Configuring Metrics Collection for Global Intelligence Kubernetes DevOps

Follow the steps on the Sumo Logic Kubernetes Deployment guide to configure the collection for Kubernetes Benchmark metrics.

Install the Global Intelligence for Kubernetes DevOps App and View the Dashboards

This page has instructions for installing the Sumo App for Kubernetes DevOps and descriptions of each of the app dashboards. 

Dashboard Filters  

Each dashboard has a set of filters that you can apply to the entire dashboard, as shown in the following example. Click the funnel icon in the top dashboard menu bar to display a scrollable list of filters that are applied across the entire dashboard. 

note

You can use filters to drill down and examine the data on a granular level. 

img

Select a cluster, namespace and deployment. The history_percent represents the percent of 15m epocks over the prior 8 days over which Kubernetes metrics data was available for analysis for a given deployment-container combination. Percentages less than 100% represent deployment-container combinations that were new, transient or otherwise inactive for some portion of the prior 8 days.

important

The dashboard time range is used to fetch deployment-container combinations that have been active with Time Series data in the time range. Increasing the time range increases the number of such deployment-container combinations. To focus the optimization on the most active containers, start with a time range of 15m. For additional containers, gradually expand the time range.

The infer operator is the interface to a machine learning model. It is intended for use only in this application.

The infrastructure tab of the Entity Inspector is not compatible with Global Intelligence for Kubernetes DevOps and renders a blank page on Dashboards Summary for Kubernetes Deployment and Detail for Kubernetes Deployment. This is because Global Intelligence applications analyze anonymized customer data and do not have a way to identify customer entities required for Entity Inspector. 

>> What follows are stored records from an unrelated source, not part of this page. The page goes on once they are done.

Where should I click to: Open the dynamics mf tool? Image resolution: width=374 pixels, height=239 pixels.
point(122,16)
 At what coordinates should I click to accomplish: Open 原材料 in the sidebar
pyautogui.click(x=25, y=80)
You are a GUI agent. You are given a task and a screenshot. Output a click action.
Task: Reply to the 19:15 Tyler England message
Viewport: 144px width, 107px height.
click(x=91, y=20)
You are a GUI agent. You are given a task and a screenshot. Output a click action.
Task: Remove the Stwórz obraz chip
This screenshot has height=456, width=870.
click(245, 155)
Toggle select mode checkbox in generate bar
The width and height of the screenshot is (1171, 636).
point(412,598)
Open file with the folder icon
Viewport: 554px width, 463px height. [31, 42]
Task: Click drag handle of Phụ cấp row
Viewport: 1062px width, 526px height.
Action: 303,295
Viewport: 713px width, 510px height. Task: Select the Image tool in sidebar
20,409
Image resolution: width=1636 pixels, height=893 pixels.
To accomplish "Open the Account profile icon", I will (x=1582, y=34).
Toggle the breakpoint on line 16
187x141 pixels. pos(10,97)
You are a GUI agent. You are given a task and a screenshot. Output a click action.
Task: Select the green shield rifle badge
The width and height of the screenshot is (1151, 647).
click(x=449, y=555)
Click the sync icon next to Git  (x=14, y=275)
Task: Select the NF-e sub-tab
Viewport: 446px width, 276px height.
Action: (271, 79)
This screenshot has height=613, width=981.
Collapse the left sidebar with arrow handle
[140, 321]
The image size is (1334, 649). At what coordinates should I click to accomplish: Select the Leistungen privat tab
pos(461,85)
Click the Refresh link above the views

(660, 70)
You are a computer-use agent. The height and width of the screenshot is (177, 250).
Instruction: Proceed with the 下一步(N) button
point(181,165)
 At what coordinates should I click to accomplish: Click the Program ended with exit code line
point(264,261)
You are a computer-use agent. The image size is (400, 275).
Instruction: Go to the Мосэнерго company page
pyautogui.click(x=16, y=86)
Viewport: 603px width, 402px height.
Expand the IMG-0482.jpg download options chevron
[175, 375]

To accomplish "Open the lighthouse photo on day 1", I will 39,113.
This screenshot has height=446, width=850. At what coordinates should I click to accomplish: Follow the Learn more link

Deployment-container combinations that have no requests or limits set are not candidates for optimization. No recommendations are computed in these cases. 

Concepts, Definitions and Methodology

It is relatively well known that DevOps staff concerned about Out of Memory (OOM) and CPU throttling may set high memory, and CPU requests on their containers. This results in situations where Kubernetes clusters are over-provisioned compared to actual usage. Conversely, Kubernetes clusters may be underprovisioned leading to risk of OOM and throttling and resulting downtime. 

The slack is the difference between usage and requests measures cost for both cpu (cores) and memory (GB). Higher slack implies higher costs as cpu and memory used are less than what has been provisioned for a given container. Conversely negative slack, while saving costs, increase risk for container eviction due to memory overages or container throttling. These latter events impact application availability and performance and may lead to incidents. The cost-risk tradeoff is diagrammed below. 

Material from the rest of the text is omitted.